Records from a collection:

- - - - - - -

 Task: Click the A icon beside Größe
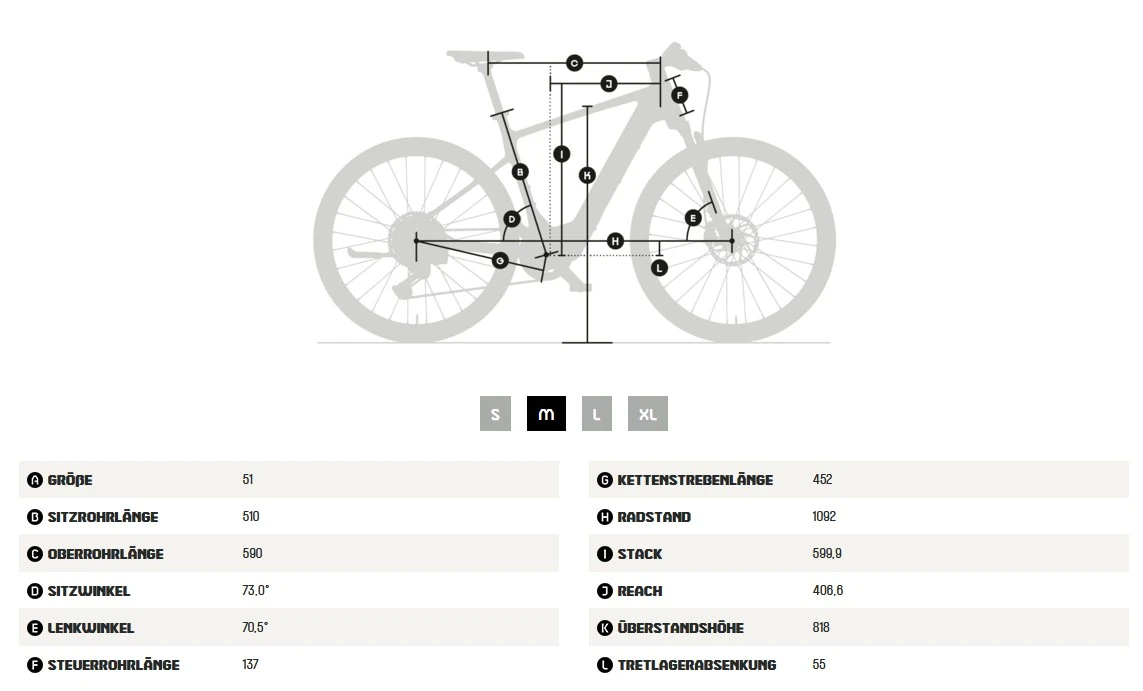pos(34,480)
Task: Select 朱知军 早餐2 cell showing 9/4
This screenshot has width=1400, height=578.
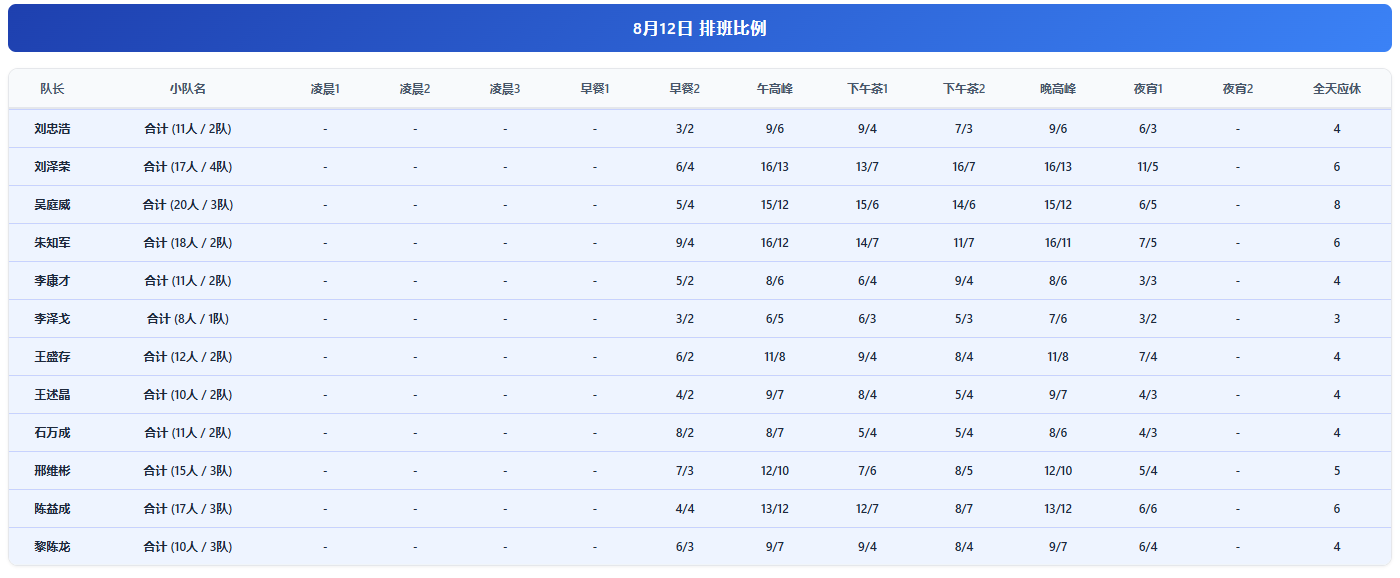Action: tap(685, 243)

- - - - - - -

* WHAT THE TASK ASKS: Give back exactly the lines running from the one that contains "Task: Select 朱知军 早餐2 cell showing 9/4" to the end of the records, including both of those lines and excluding every picture.

* YOUR SOLUTION:
Task: Select 朱知军 早餐2 cell showing 9/4
This screenshot has width=1400, height=578.
Action: tap(685, 243)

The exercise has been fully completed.